• _WORK INSTRUCTION_:
Repeat only the lines below from the one containing "お問い合せ (975, 33)" through the one containing "Photos (680, 66)", inclusive, exactly as written.
+++ STUDY MATERIAL
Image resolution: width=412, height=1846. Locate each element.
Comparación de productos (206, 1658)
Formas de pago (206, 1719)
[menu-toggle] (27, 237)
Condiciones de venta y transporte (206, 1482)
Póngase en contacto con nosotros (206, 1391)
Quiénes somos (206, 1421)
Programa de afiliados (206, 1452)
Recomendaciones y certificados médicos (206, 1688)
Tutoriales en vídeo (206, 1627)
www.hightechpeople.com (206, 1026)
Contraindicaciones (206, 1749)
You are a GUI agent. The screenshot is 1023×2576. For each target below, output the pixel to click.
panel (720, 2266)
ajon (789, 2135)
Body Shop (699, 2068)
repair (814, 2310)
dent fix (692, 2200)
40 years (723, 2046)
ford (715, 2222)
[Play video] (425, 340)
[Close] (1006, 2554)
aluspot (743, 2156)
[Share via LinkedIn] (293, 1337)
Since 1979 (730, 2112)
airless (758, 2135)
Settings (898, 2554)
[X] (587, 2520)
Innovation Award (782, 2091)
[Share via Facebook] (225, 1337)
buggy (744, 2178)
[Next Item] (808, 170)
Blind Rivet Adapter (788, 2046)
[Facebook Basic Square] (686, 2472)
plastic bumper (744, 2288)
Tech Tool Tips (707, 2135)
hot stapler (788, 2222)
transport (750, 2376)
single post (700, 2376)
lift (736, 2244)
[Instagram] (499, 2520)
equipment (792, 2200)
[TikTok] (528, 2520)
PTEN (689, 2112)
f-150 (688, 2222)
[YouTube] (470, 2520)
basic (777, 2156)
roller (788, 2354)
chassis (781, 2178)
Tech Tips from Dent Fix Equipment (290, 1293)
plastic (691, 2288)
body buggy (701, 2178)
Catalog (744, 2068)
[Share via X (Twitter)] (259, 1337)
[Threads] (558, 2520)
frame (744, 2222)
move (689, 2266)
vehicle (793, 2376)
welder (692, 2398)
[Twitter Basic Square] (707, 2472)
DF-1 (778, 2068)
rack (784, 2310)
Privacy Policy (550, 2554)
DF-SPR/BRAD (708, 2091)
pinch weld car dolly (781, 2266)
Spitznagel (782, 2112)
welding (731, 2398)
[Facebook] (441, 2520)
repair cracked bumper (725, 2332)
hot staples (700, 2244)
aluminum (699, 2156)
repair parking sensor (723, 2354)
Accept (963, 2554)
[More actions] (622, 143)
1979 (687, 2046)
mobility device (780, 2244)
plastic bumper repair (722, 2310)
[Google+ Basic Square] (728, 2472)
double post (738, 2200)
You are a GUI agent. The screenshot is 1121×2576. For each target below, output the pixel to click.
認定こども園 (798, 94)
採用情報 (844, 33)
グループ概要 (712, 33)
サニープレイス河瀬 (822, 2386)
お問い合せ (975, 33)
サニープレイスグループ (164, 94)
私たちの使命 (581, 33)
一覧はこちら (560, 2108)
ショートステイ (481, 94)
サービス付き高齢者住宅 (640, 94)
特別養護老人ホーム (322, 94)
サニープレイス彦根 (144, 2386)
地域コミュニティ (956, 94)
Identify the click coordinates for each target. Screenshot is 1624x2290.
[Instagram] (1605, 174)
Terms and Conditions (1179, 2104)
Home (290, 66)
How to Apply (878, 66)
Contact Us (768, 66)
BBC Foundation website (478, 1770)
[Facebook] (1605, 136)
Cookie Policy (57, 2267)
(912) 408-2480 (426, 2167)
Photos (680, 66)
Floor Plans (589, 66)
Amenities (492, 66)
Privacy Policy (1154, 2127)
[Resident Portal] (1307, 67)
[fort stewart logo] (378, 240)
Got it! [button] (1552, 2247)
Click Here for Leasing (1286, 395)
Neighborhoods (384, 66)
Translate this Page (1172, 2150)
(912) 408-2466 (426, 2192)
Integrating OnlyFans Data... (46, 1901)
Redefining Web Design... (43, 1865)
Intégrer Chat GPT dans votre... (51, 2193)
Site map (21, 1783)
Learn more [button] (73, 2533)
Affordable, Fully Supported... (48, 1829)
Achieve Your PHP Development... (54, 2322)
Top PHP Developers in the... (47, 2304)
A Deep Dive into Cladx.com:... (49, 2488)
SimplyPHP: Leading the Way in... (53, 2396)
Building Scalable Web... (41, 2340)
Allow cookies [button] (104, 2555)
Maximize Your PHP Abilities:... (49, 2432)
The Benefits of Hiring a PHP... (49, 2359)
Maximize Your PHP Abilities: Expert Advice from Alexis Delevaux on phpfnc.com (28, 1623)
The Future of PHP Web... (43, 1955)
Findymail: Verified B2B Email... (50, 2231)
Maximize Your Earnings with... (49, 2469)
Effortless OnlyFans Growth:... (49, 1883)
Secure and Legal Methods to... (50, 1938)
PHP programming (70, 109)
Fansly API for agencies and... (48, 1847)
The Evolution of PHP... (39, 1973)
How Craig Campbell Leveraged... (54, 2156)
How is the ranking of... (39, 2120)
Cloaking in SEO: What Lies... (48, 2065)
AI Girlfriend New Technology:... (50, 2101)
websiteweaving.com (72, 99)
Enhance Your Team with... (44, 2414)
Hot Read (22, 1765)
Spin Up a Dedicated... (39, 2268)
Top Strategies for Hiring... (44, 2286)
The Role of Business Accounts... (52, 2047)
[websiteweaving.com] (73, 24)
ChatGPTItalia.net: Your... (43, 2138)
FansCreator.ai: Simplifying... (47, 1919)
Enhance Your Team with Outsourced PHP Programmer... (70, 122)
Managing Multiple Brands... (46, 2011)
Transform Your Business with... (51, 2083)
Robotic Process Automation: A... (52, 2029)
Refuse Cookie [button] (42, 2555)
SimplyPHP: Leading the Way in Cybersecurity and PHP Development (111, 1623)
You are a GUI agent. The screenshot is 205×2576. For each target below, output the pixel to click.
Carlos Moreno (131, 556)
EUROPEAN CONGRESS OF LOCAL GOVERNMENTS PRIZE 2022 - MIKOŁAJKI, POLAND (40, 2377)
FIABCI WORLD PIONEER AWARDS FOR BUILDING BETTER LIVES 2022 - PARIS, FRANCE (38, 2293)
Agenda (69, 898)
++++++
• _RESULT_:
お問い合せ (975, 33)
サニープレイスグループ (164, 94)
私たちの使命 (581, 33)
一覧はこちら (560, 2108)
ショートステイ (481, 94)
サービス付き高齢者住宅 (640, 94)
特別養護老人ホーム (322, 94)
サニープレイス彦根 (144, 2386)
地域コミュニティ (956, 94)
Identify the click coordinates for each target. Screenshot is 1624x2290.
[Instagram] (1605, 174)
Terms and Conditions (1179, 2104)
Home (290, 66)
How to Apply (878, 66)
Contact Us (768, 66)
BBC Foundation website (478, 1770)
[Facebook] (1605, 136)
Cookie Policy (57, 2267)
(912) 408-2480 (426, 2167)
Photos (680, 66)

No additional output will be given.